▶ **Activity**:
If a record holds a picture, skip the picture but print everything else exactly.
The input START
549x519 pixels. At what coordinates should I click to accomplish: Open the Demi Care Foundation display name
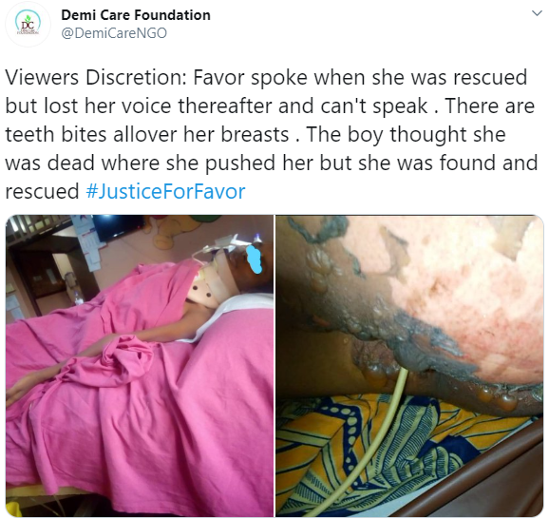[136, 15]
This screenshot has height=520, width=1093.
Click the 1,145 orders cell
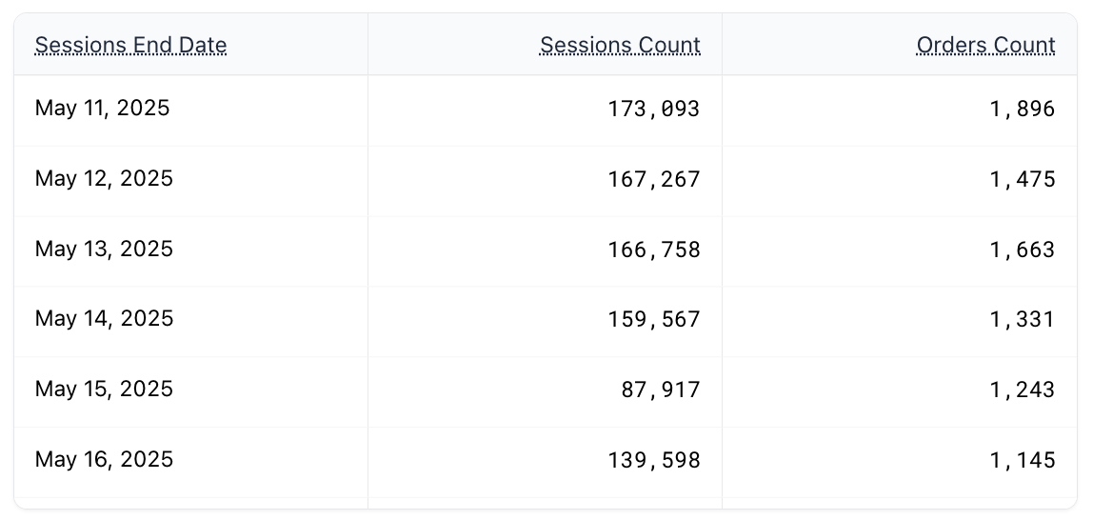click(x=1023, y=461)
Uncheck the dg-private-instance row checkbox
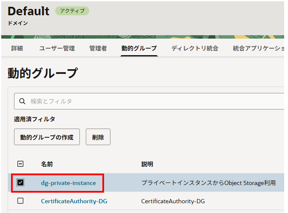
The input END
▶ **Reply to the task**:
549x519 pixels. At what coordinates should I click to accomplish: Open the Demi Care Foundation display name
[136, 15]
This screenshot has height=520, width=1093.
Click the 1,145 orders cell
click(x=1023, y=461)
Uncheck the dg-private-instance row checkbox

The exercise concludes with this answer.